Friday, 27 September 2013

Same road, different bend

It's been one heck of a week; I've been a crappy blogger and a crappier commenter throughout my participation in September's ICLW. I tried to keep up and I did often read, in the flash of an eye; but, one month into my new job as things really heat up with the workload and several new high-needs clients, as well as prepping for and attending what was intended to be our final pre-IVF consult, commenting got the better of me.

Yes, I did say was intended. We walked into that room yesterday with our carefully cultivated, fragile hope, ready to be told the date for our mandatory information evening, sometime in mid-October, and be given instructions on who to call with what in order to announce the start of my cycle (in late October) - the one that would finally be a realistic shot at a baby. Our IVF cycle.

Turns out, there's yet another twist in this long and winding road. In fact, it seems to wind ever onward.

It's not that any of our test results were anything other than stellar; we're still very much 'unexplained' in terms of our inability to conceive a healthy pregnancy. Our test results look great. No, it's my medical history, ancient at that, that's the snag this time.

If you've been reading this blog for a while, you might know that I'm a cancer survivor. Throughout my adolescence I was treated for a rare form of bone cancer, which recurred several times in my lungs until I was given a terminal prognosis, after which I...sort of just kept on living, really. I'm a freak of nature. A medical miracle. It's not something I dwell on a lot these days, simply because it never defined me and doesn't much effect me now. Or so I assumed.

What it does apparently mean is that my adult eggs, even all these years later, may be at a higher-than-normal risk of susceptibility the the tiniest viruses that might be present in normal laboratory conditions. There are likely only two IVF labs in the country, so we were told, that will deal with them. We're going to be referred again. Which may mean another, yet longer wait, but will certainly mean all the pre-IVF tests we've already completed will have to be redone at the new laboratory, since according to our current doctor each likes to have its own baseline. And because the labs are so specialised, there's a good chance that the wait for the procedure will be that much longer.

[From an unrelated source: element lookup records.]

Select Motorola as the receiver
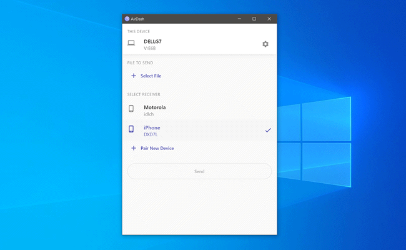Image resolution: width=406 pixels, height=250 pixels. (x=199, y=111)
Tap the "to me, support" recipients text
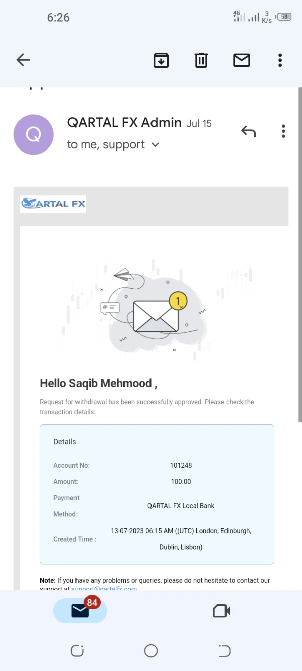Screen dimensions: 302x671 click(x=106, y=145)
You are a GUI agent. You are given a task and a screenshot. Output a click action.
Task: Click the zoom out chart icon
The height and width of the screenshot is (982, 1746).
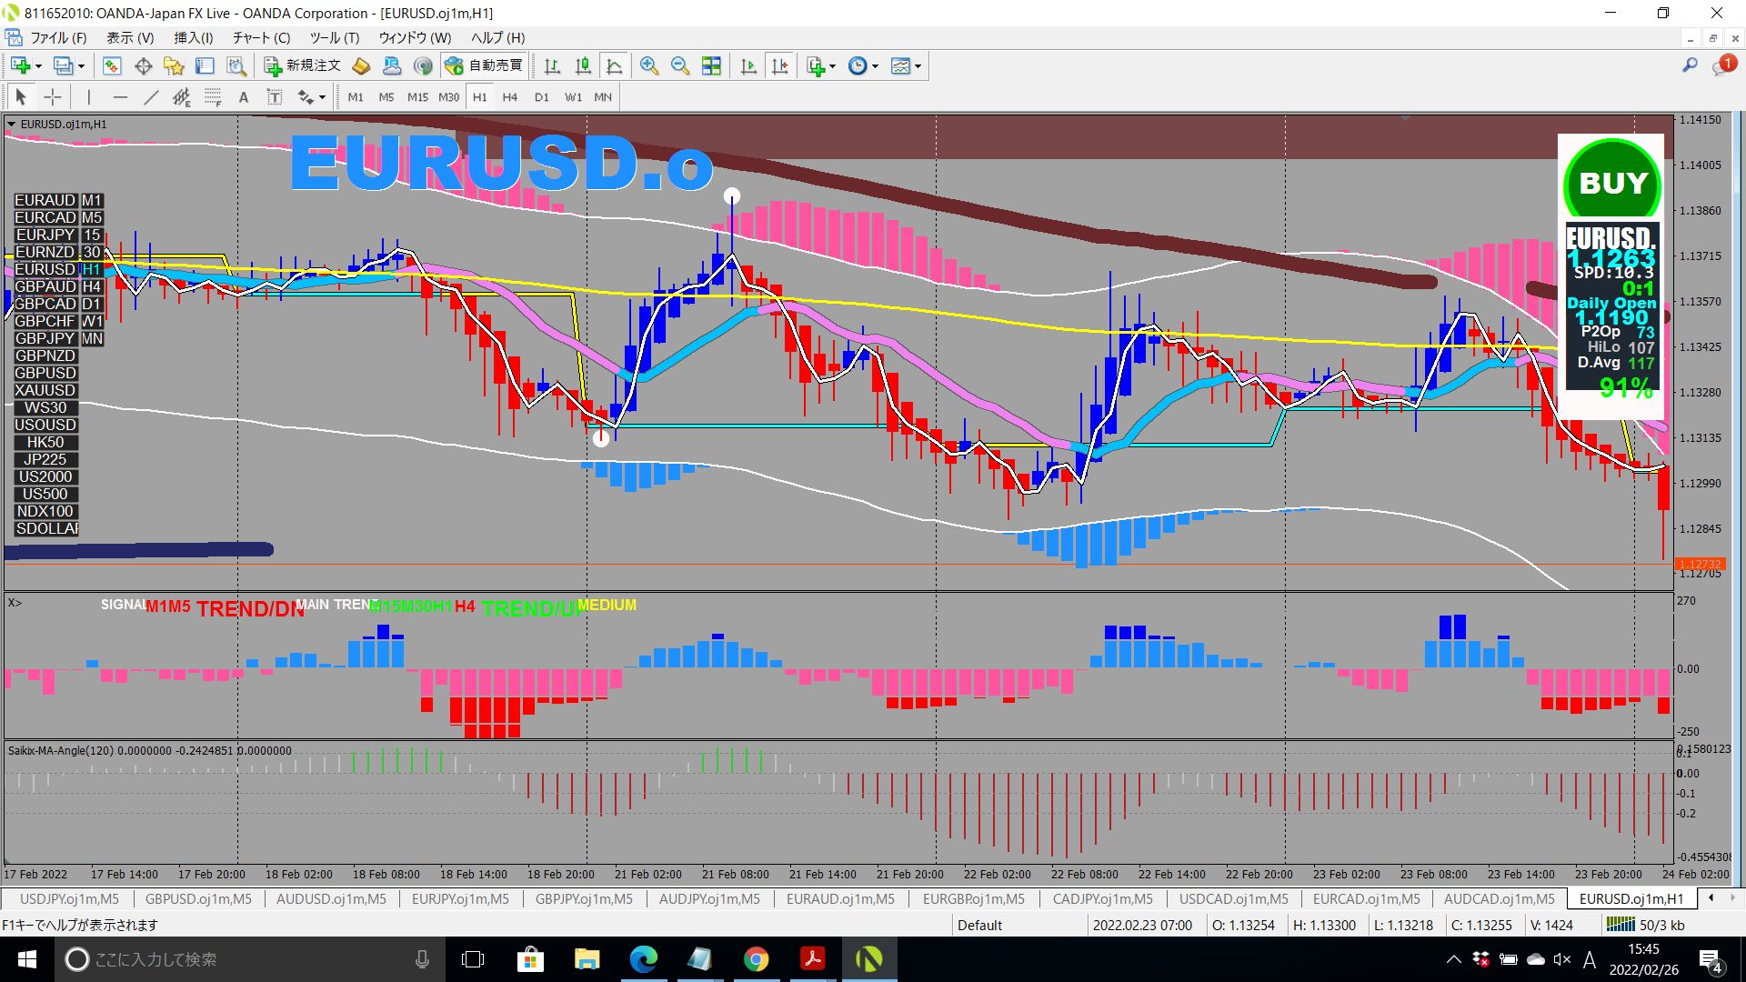tap(679, 65)
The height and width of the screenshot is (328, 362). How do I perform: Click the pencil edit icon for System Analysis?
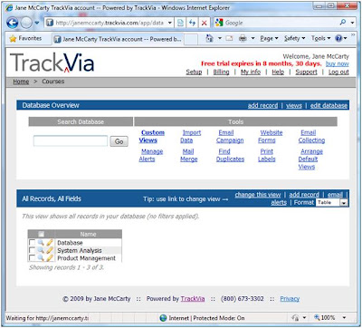pyautogui.click(x=50, y=250)
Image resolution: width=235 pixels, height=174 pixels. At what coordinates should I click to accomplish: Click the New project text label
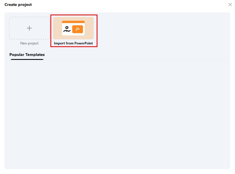click(x=29, y=43)
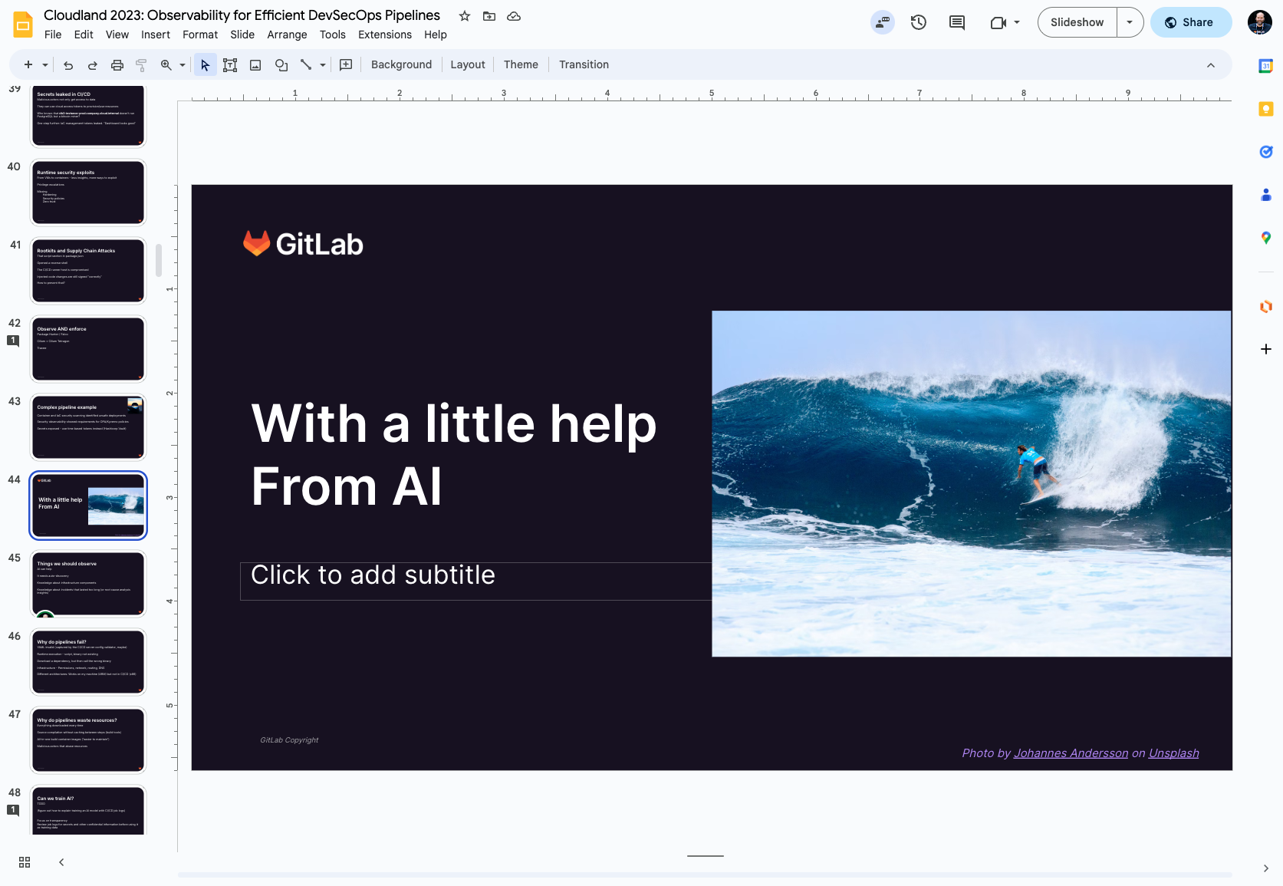Select the Shape tool

(x=281, y=65)
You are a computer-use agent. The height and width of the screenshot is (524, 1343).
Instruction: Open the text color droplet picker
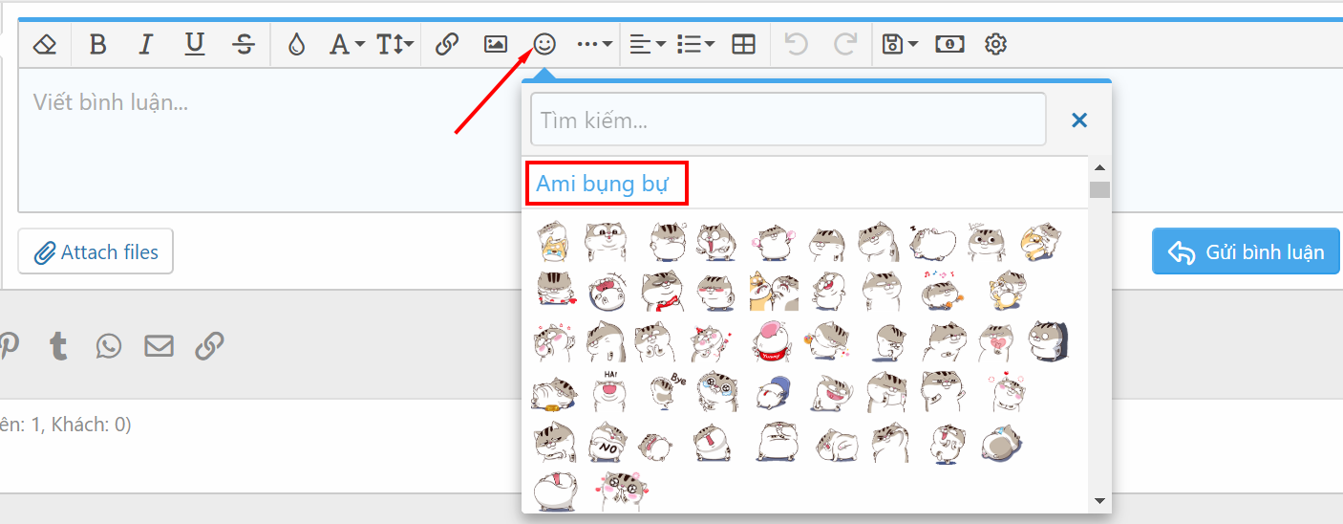pyautogui.click(x=296, y=44)
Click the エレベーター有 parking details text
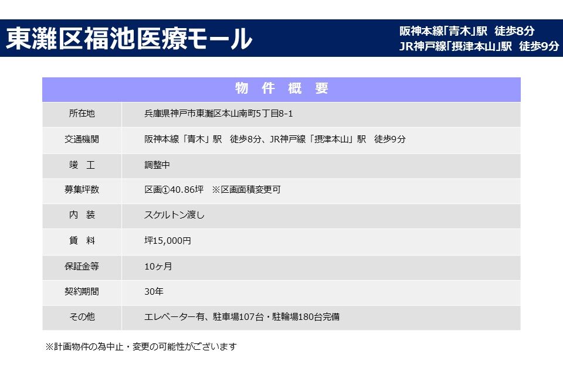 point(242,317)
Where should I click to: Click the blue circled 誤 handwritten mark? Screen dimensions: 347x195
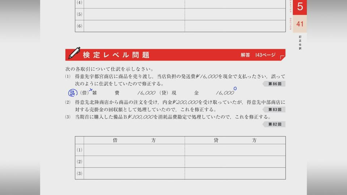point(73,93)
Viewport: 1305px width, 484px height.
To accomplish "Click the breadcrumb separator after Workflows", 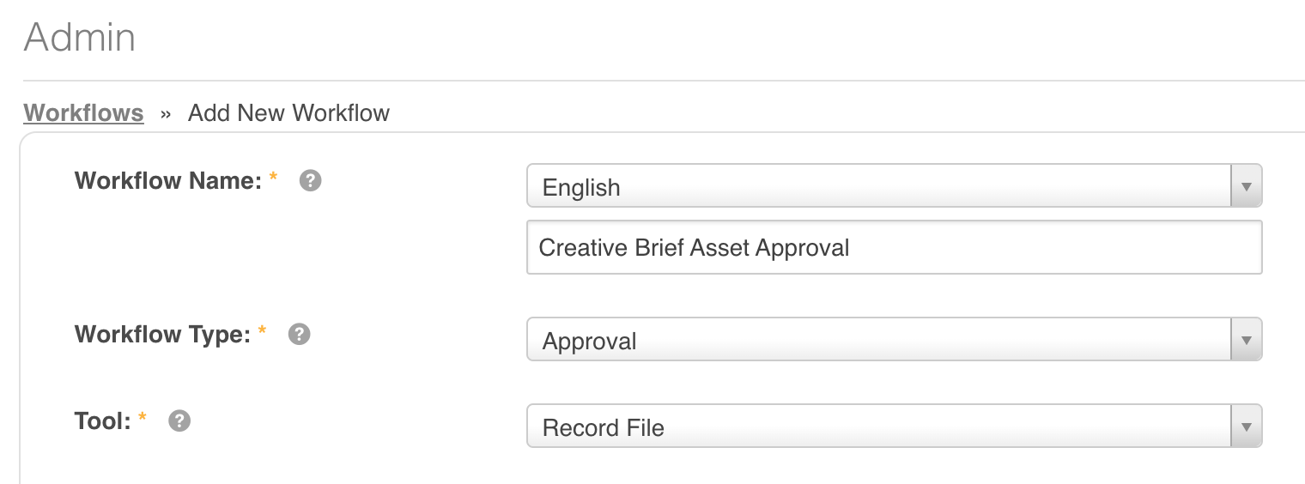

They've done one last slew of bloodwork yesterday, the results of which should be available in a few weeks. If these prove that my system has in fact recovered from its years of chemotherapy and invasive surgeries, there might still be a chance that we can stay at our current clinic.

Of course this begs the question (the first on our lips, leaving the office), WHY DIDN'T THEY THINK OF THIS BEFORE? Have they not actually read my charts? My cancer history is not a secret, and should be common knowledge among my care providers.

But what's done is done, the time for those questions to have any relevance is past. Yes, the road winds ever on. And so we wait. And wonder.  

Will we ever reach the end? When will it be our turn?

20 comments:

  1. Oh, my gosh. Like you said, it's not like this was a new secret that was just revealed to your clinic. Fingers crossed that this is a SHORT bend in the road.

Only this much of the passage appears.